Also, If you go back to the earliest chronological point of this movie, why do the police attempt to rudely interrupt a certain marriage and attempt to arrest Veeraiyyan. What is the background for that? If I only developed opinions on this movie by just watching this movie, I would get no answers for these questions. Mani starts the movie in a jerky fashion and tells us a conveniently carved out slice of a bigger story in a very clumsy manner. Some scenes seem awefully disconnected and others unnecessary. And like Dhalapathy, Mani develops this tiring habit of creating this pseudo society which worships a non-governmental set of rowdies. The public claim (or the rowdy co-horts claim on the public's behalf) that Veeraiyyan has given them lives when they had none. And then Mani pitches a "Us Vs Them" theme that claim that city people don't know the travails of the hill people. We are just supposed to take that on face value. No core issues, no motive. Mani wants us to just assume there is some problem and would like us get to the part where he actually has something to say.

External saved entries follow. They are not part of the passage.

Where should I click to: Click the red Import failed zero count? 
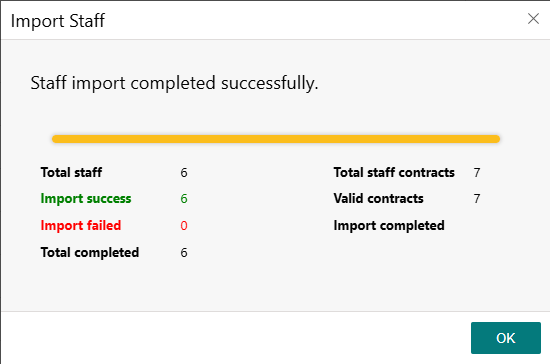coord(184,225)
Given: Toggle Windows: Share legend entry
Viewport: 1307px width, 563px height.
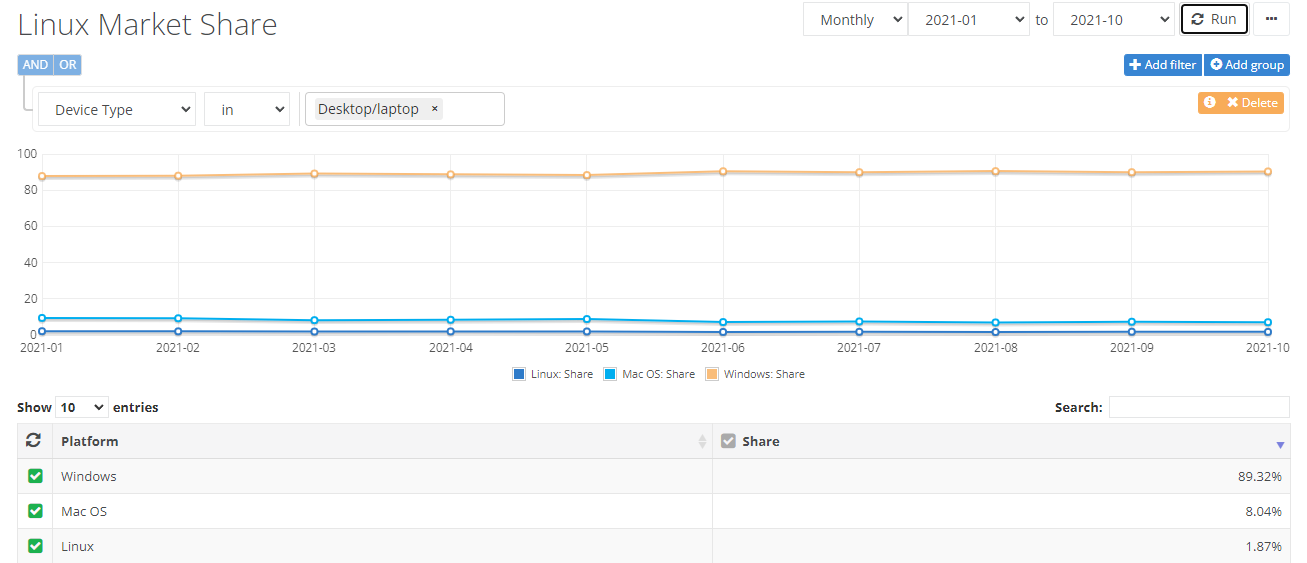Looking at the screenshot, I should [755, 374].
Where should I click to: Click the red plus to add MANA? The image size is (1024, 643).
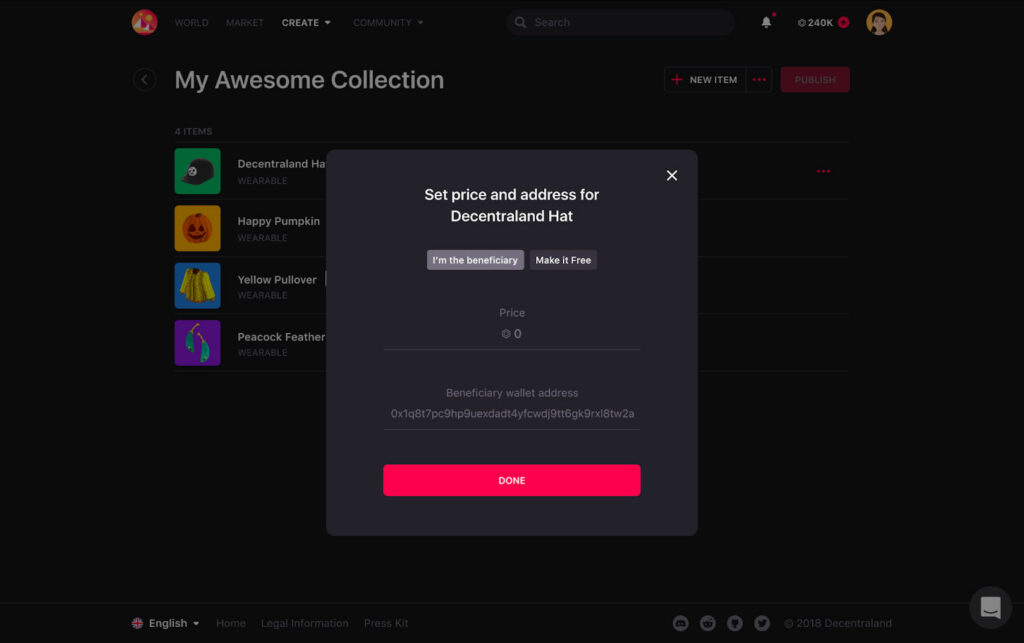click(844, 22)
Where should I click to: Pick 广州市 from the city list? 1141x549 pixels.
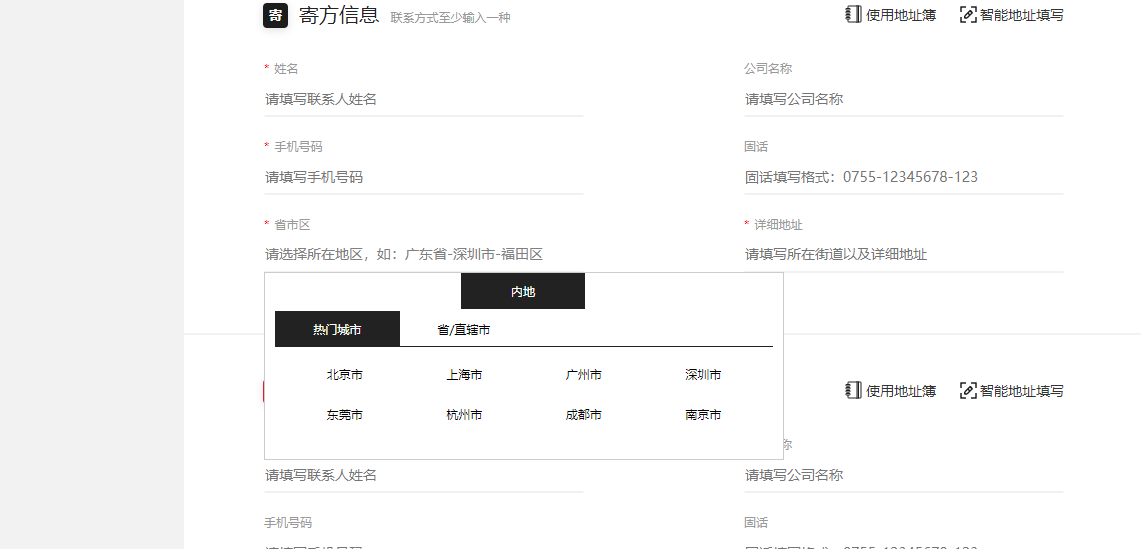583,375
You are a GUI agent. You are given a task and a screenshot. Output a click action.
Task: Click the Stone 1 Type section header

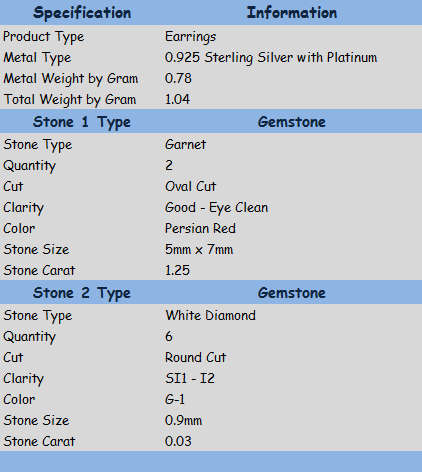coord(82,122)
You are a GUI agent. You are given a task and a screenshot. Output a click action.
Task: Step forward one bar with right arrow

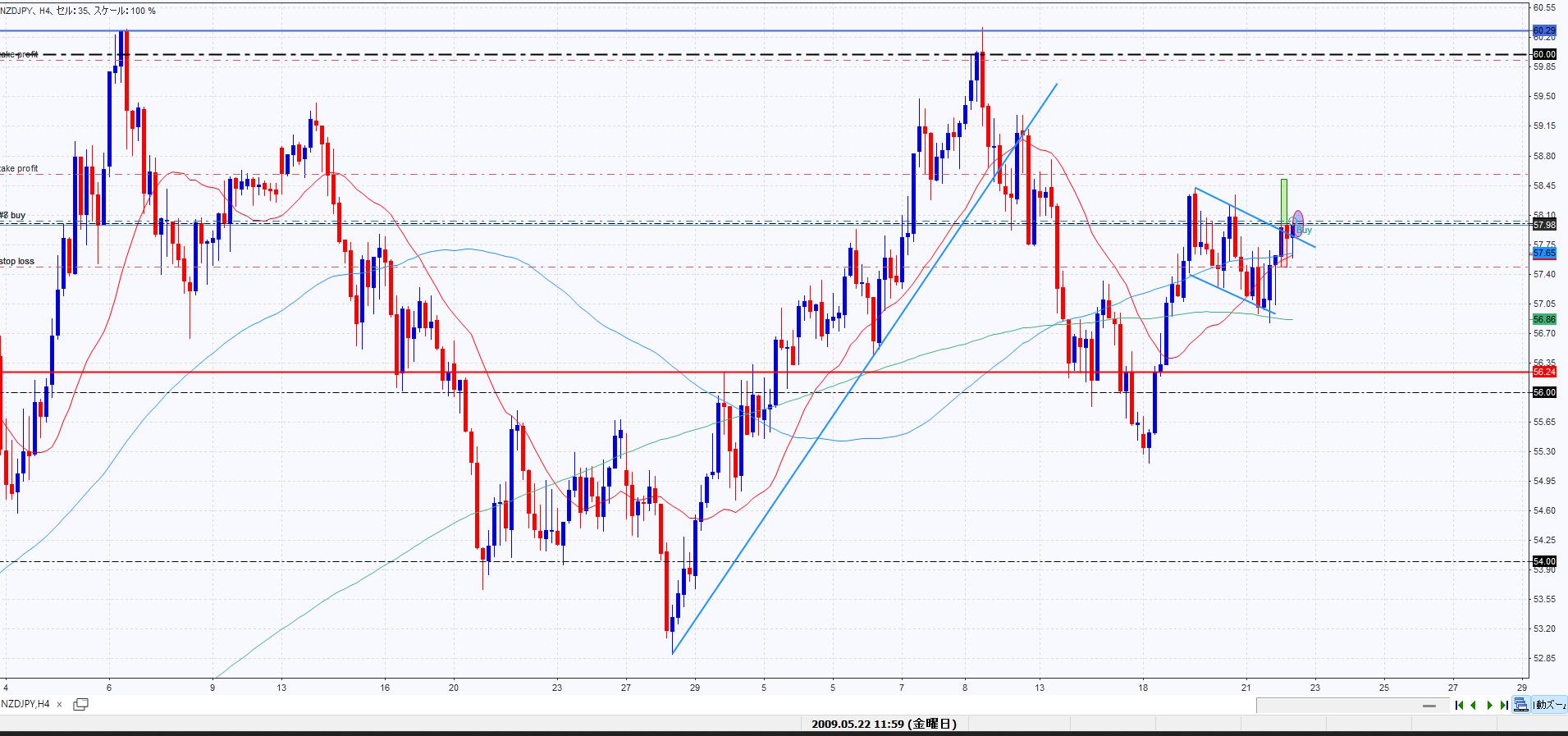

*** Extreme Spoiler Alert ***
Here is what broke my tolerance when I was willing to indulge in Mani. Raavanan gives only one side of the story. While what Mani says explicitly in this movie presents a balanced view of Dev, Ragini and Veeraiyyan, what he leaves unsaid (with regards to Ragini's actions in the end) unduly damages Ragini and favors Veeraiyyan. The gaps left unfilled in this movie seem to conveniently suppress Veeraiyyan's mistakes. If mani had a flashback that filled the context on Priyamani's marriage interruption and this context had Veeraiyyan raping Hemanth's daughter and killing 20 policemen in the process of looting a bank, things would have been very interesting. In the process, I am reminded of Manohar's bohemian attempts to bring retribution to epicVillains with movies like Lankeswaran and Narakasuran. Even Manohar realized the value of a strong story to drive a movie and didn't meddle with the actual epics. But simply developed another backstory that made you see the epic in a dfferent light. His movies gave both sides of the story. What Manirathnam does is selectively pick from the epic and seems to hint "while I believe Valmiki's characters and some of the main events in his narration to be true, I also think he is lying about the things I don't agree with"

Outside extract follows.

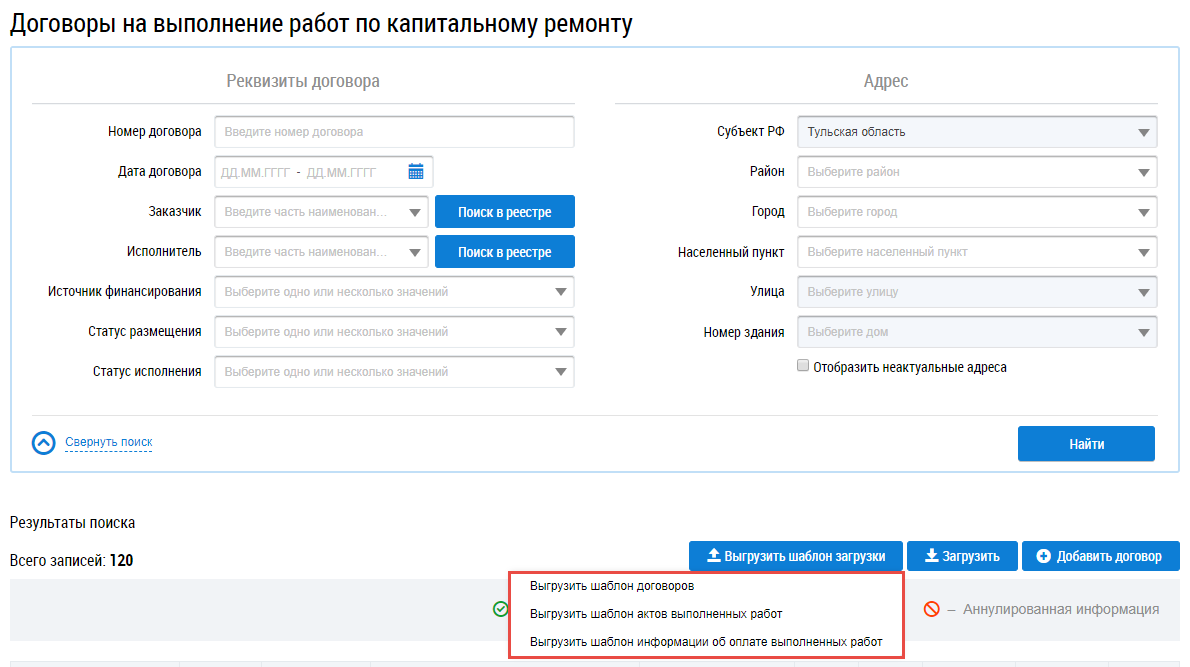Screen dimensions: 1190x667
Task: Click the Загрузить upload button
Action: click(x=960, y=556)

Now to the direct comparison. Setting aside the futility of judging a prehistoric story with 21st century moral compass - The only similarity Manirathnam shares with Valmiki is that the beauty of the characters is based on the eye of the beholder. The 'kuppai' in your mind will show up as the 'kuppai' in the character. I did not think Ragini returned back to Veeraiyyan because she actually fell in love with him. While Ragini stopping a train and walking out looked silly, I thought : Dev found out that Veeraiyyan had fallen for Ragini -> decided to use her as a bait -> she just came back to verify Dev's claims. This is the only balanced view. But Mani's visuals try to make this as ambiguous as possible. Lets the kuppai in the audience mind to work: Example of where the visuals were going: ragini falls in love with Veeraiyyan - Dev's instincts were right -> answer to "nadakka koodathathu (which need not be physical) nadanthutha" is yes. So in any combination of examples Ragini cannot come out in good light. And this is a failure to deliver his stated intentions of keeping everything even keel. Hopefully, the process has taught Manirathnam how difficult it is to write a story that provides multiple perspectives and at the same time bring out the nuance that distinguishes between good and evil. Forget Valmiki, I rate this less than Manohar's story.

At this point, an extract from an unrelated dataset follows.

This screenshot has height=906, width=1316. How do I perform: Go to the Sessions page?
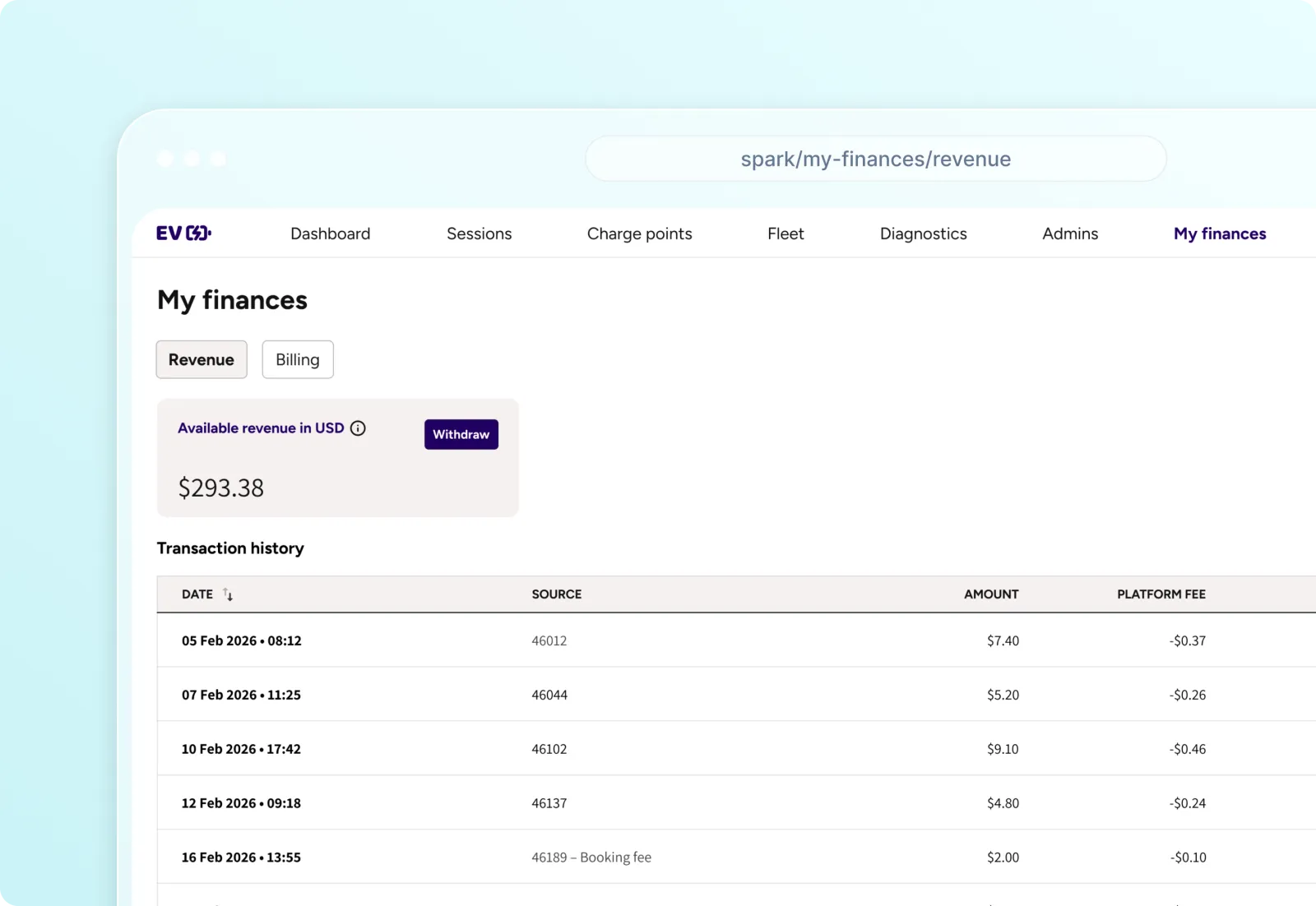click(479, 233)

Manirathnam should not have read up on character of the real Raavanan so much. It seems to have enamoured him into having an unexecutable idea. Vikram's antics to project 10 different minds comes out as 'half-assed' and rather looks like over-acting. Nobody except Dev keeps it real. Vikram's mannerisms were irritating. Mani seems to have found out somewhere along the line that he can't deliver 10 personalities via Vikram's performance alone. So does a silly thing of having 10 people describe Veeraiyyan in 10 different ways. We are just supposed to 'get it'. And lastly, the forest was there for the sake of it. I thought it was overhyped and apart from providing good visuals didn't seem to be a character in the movie. Luckily Mani doesn't try picturising the already bad songs fully. What was picturised gave ample evidence that none more was needed. This was a hindi movie, not adapted but forcefitted into Tamil milieu.